We hired someone to work with us on this project, since I was 6 months pregnant and neither Scott nor I felt comfortable with the scope of the project as a DIY. But we did the design and chose all the finishes ourselves. To help keep costs down we opted to leave the plumbing where it was – toilet in the same place, sink in the same place, shower in the same place. The space was completely gutted and the new and old doorways were respectively cut and sealed.
It’s a rather small bathroom so we eliminated the tub completely and went with a glass steam shower to keep the bathroom visually open. The key to keeping a glass shower looking nice between cleanings? A squeegee! Give it a quick wipe after showering and it wards off some of the inevitable soap residue.
We got a great deal on the white and grey marble and tiled the bathroom floor and shower walls with it. We chose a coordinating mosaic marble tile in shades of white and grey that we used to tile the floor and ceilings of the shower, add a decorative band about 3/4 of the way up the shower walls, and add a backsplash behind the vanity.

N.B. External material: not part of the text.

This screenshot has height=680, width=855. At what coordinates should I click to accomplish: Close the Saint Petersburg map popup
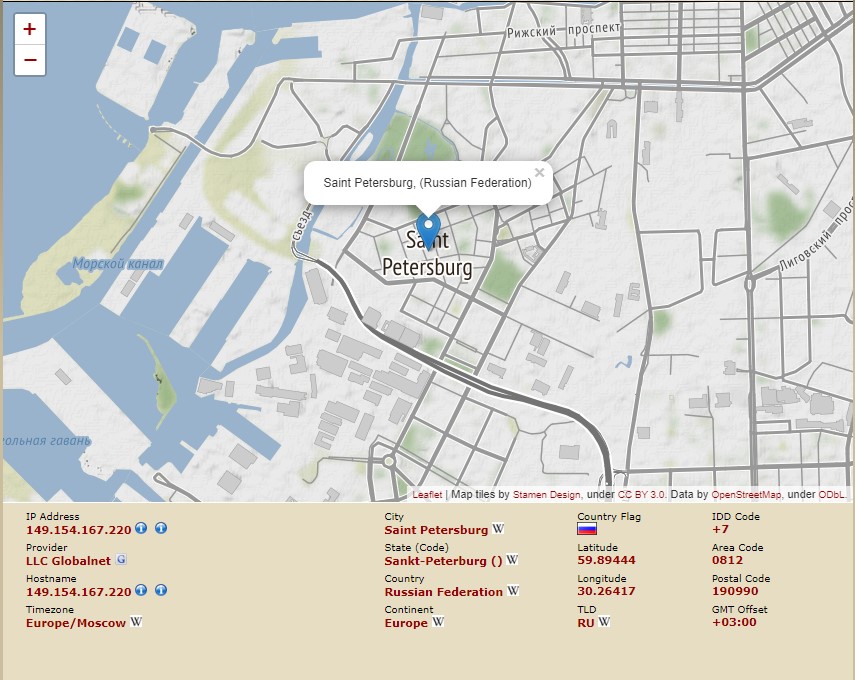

I loved the contrast of dark fixtures against the white marble so we went with an oil rubbed bronze finish on all the hardware.
We definitely wanted a double-sink vanity, and there was plenty of room for a smaller scale one based on the new layout. We chose one with dark wood cabinetry, British cane inset on the doors, and furniture-style legs, and topped it with a marble slab similar to the tile on the floors and shower walls.
We purchased a wall cabinet with the same dark wood and British cane inset as the vanity and mounted it above the toilet to give us some storage for toilet paper and such since we were losing the linen closet. I had been worried about the lost storage space but we gained so much other storage with the larger vanity and the wall cabinet, I’ve never once missed the closet.
While this is a small bathroom as master baths go, it’s such a light, bright space, and I’m so happy to just have a master bath, I never really notice how petite it is.
Jen @ The Social Home says
Gorgeous reno! Absolutely LOVE the marble in the shower! Pretty pretty pretty! Hope you are enjoying the beach!
Michaela says
Wow!! So, so pretty! All the tiling is just beautiful.